IIRC ArrayLikeVariate is supposed to cover only samples of type Real and Array, so Matrix would be covered but special triangular matrix types not.

Oh, that is unfortunate. We should definitely confirm this though, because it would be nice if we could use ArrayLikeVariate.

IMO it would be a bit unfortunate to use Matrix and not exploit the special matrix structure.

Yes, but LowerTriangular uses dense storage anyways, so even if we returned a lower-triangular Matrix, a user could wrap it in LowerTriangular if doing something like solving.

What problems do you have in mind?

I'm thinking first a user comes from e.g. Stan, PyMC3, or one of the other popular PPLs and uses an LKJCholesky distribution assuming it behaves like Stan's equivalent (i.e. is supported on lower triangular cholesky factors), so they multiply a sample by a vector, but if it's a Cholesky, IIRC it multiplies like the correlation matrix, not its cholesky factor. This could also be jarring because it's the only distribution whose support is not a scalar or array. Then one would need a bijector that maps from a Cholesky to ideally a vector, which is even more complicated than mapping from a matrix to a vector, which is not (yet) supported. These are not major problems, but they are downsides.

And in fact, while writing this, I'm liking more the idea of an LKJCholesky whose samples are Cholesky objects.

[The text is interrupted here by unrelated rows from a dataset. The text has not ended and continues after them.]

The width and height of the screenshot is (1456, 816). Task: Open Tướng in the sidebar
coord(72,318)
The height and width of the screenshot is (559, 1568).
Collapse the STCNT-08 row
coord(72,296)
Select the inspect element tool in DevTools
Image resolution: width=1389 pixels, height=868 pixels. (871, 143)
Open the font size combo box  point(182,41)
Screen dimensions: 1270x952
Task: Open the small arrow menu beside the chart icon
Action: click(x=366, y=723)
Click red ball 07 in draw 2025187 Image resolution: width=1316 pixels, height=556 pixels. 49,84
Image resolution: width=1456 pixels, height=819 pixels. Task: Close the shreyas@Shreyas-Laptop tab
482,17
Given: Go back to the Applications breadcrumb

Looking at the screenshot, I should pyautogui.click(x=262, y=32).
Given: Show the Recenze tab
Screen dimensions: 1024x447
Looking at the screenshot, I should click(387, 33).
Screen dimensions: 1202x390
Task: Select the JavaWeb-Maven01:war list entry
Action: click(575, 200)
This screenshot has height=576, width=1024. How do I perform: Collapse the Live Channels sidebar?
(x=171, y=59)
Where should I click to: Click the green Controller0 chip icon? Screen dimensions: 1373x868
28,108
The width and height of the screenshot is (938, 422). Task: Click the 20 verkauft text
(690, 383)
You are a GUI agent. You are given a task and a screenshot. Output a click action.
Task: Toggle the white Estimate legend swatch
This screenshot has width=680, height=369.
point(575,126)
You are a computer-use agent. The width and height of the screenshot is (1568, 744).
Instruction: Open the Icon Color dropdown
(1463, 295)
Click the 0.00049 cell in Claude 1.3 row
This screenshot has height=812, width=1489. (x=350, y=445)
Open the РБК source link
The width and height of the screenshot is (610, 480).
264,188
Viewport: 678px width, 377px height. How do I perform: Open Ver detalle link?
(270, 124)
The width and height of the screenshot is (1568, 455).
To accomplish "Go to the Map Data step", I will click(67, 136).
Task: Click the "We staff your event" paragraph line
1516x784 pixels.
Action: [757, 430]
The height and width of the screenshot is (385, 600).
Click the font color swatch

At some point I sketched out some types I called CholeskyDecomposedMatrixDistribution, SVDecomposedMatrixDistribution, etc. They were just wrappers for the MatrixDistribution types that made sure logpdf handled the jacobian and rand returned instances of SVD, Cholesky, whatever. In general rand was totally naive, but it could be overloaded on a distribution-by-distribution basis if you had a way to sample the decomposition directly.

Would that be helpful here? Or is the best solution a completely separate type?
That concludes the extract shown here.